PARIS (The Deal) -- France's Total (TOT - Get Report) is in talks to sell all or part of its stake in a Chinese oil refinery and its French liquefied petroleum gas distribution operation as it continues to offload unwanted assets to free cash for new exploration projects.
Total said it is in exclusive talks with UGI Corp. over its Totalgaz LPG logistics business after the Valley Forge, Pa.-based bidder offered between 400 million euros and 450 million euros ($546 million and $614.4 million) for the operation. Separately, Total is also in talks with China National Petroleum Corp., which is interested in the French company's 22.4% stake in the West Pacific Petrochemical Corp., known as Wepec, which operates a refinery in the northeastern Chinese city of Dailan.
Total has been a regular seller of assets since 2012 when it announced plans to raise between $15 billion and $20 billion by the end of 2014. The company has so far sold about $16 billion of assets since that plan was announced, including its May disposal of a 10% stake in an Azerbaijan field to Turkey's state-owned oil company Turkiye Petrolleri AO, or TPAO.

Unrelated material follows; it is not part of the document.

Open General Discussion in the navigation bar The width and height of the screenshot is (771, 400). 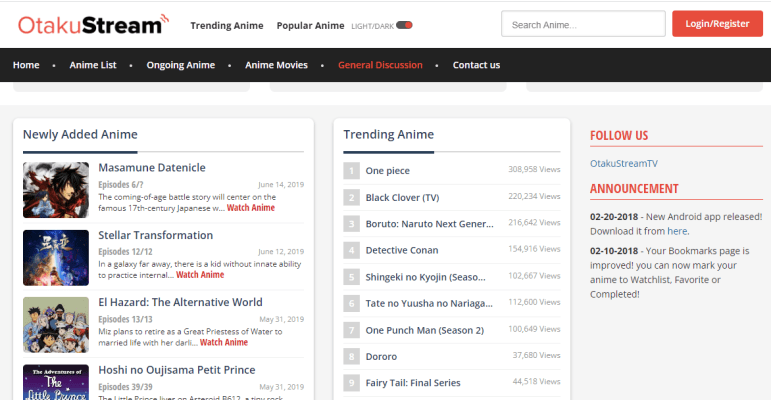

On Thursday, Total also announced that it had acquired a 60% stake in the Glenlivet discovery off the coast of Scotland, adding to its stakes in the region, which it plans to develop into a "new strategic hub." It bought the stake from Denmark's Dong A/S for an undisclosed fee.
UGI said that a deal for Totalgaz had been agreed "in principle" though it still had to be presented to unions and regulators. UGI already distributes LPG in France, where it operates as Antargaz. Buying Totalgaz would more than double the size of UGI's current 250 million gallons of French sales, adding some 265 million gallons, or about 1 billion euros of revenue, and giving it a greater share of the industrial market for LPG.
"We expect the transaction, which will be funded through a combination of cash on hand and debt financing, to be accretive to EPS in the first full year," UGI President and CEO John L. Walsh said in a statement.
In China, the sale of Total's stake in Wepec would end a nearly two-decades old joint venture that was the first foreign investment in China's refinery sector. CNPC's commercial subsidiary, PetroChina Co. (PTR), operates the Dailan refinery, which can produce about 200,000 barrels of oil a day.
CNPC Chairman Wang Dongjin held talks with Total executives about "a transfer of equity" earlier this week, CNPC said. The refinery is loss making and in need of new investment that Total is unwilling to commit to, according to an unnamed Chinese "industry official" quoted by Reuters.
Total spokespeople were not immediately available to comment on the talks.